I have also tried this:
seq_dict.update({'NC_000962.3': 'Tuberculosis', 'NC_008596.1': 'Smegmatis', 'NC_009525.1': 'H37Ra', 'NC_002945.4': 'Bovis'})
But this gives me the following output:
{'NC_000962.3': 'Tuberculosis',
'NC_008596.1': 'Smegmatis',
'NC_009525.1': 'H37Ra',
'NC_002945.4': 'Bovis'}
My desire output would look like this:
{'Tuberculosis': Seq('ctgttaccgagatttcttcgtcgtttgttcttggaaagacagcgctggggatcg...NNN'),
'Smegmatis': Seq('------------------------------------------------------...ccg'),
'H37Ra': Seq('ctgttaccgagatttcttcgtcgtttgttcttggaaagacagcgctggggatcg...NNN'),
'Bovis': Seq('ctgttaccgagatttcttcgtcgtttgttcttggaaagacagcgctggggatcg...NNN')}
Does anybody have an idea on how to update these?
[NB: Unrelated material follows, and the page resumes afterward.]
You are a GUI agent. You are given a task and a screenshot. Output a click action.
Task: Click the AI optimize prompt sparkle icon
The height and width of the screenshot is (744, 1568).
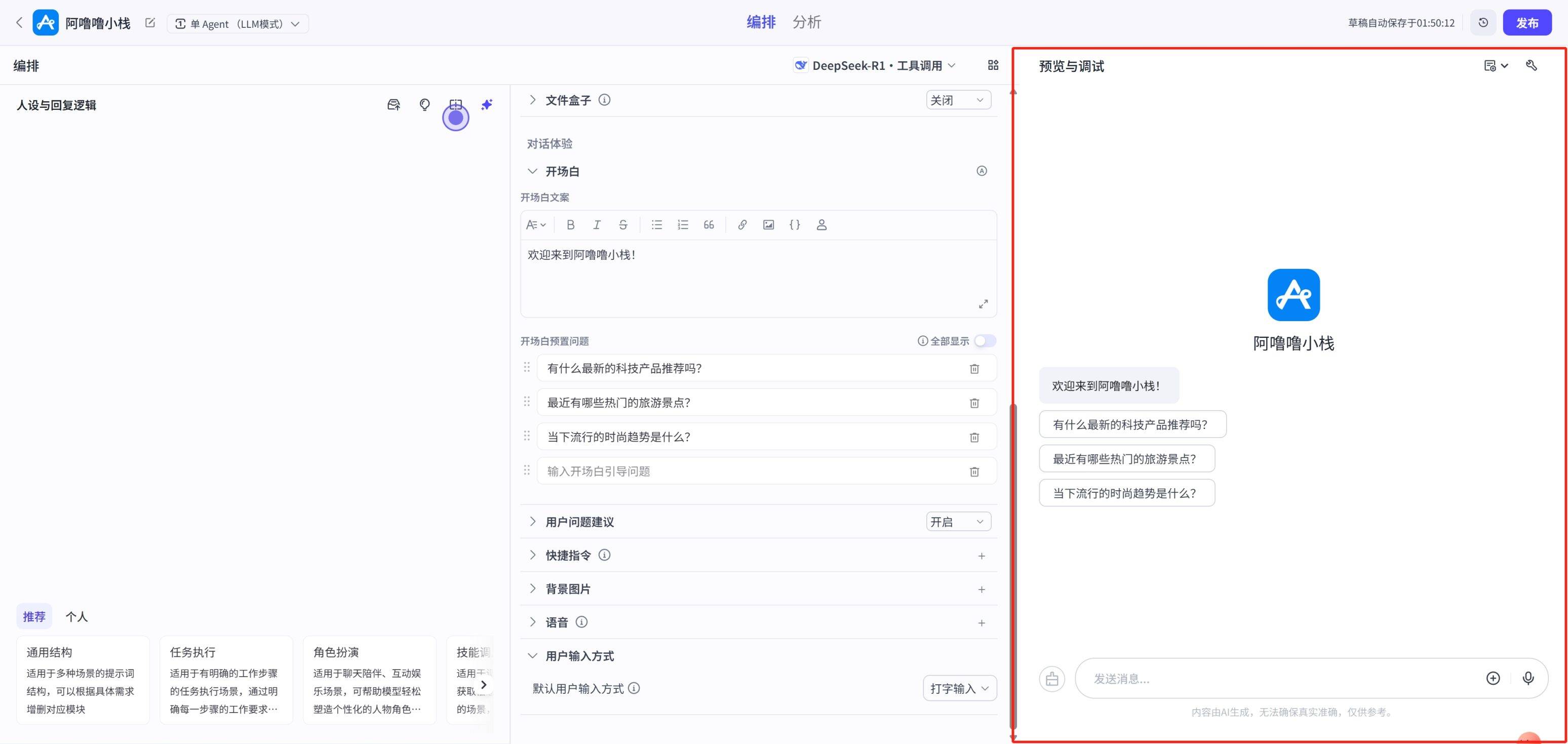tap(486, 105)
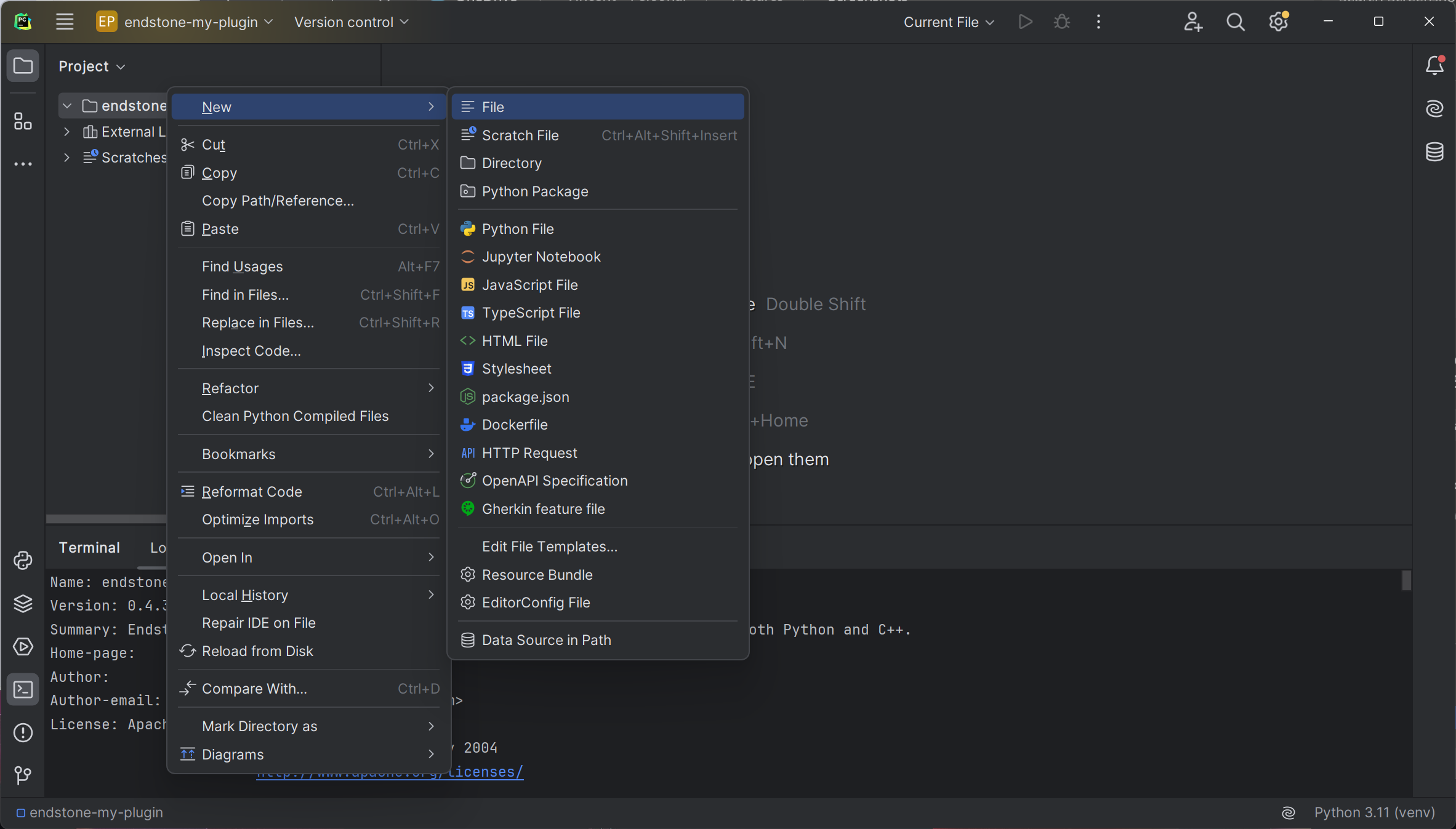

CodePudding user response:
Construct a new dictionary and then assign it to seq_dict
in a single operation, rather than mutating seq_dict
as you're in the process of iterating over it. I think this is what you're aiming for:
seq_dict = dict(zip(name_list, seq_dict.values()))
although I'd personally want to have an explicit mapping from sequence IDs to names rather than relying on the ordering being the same.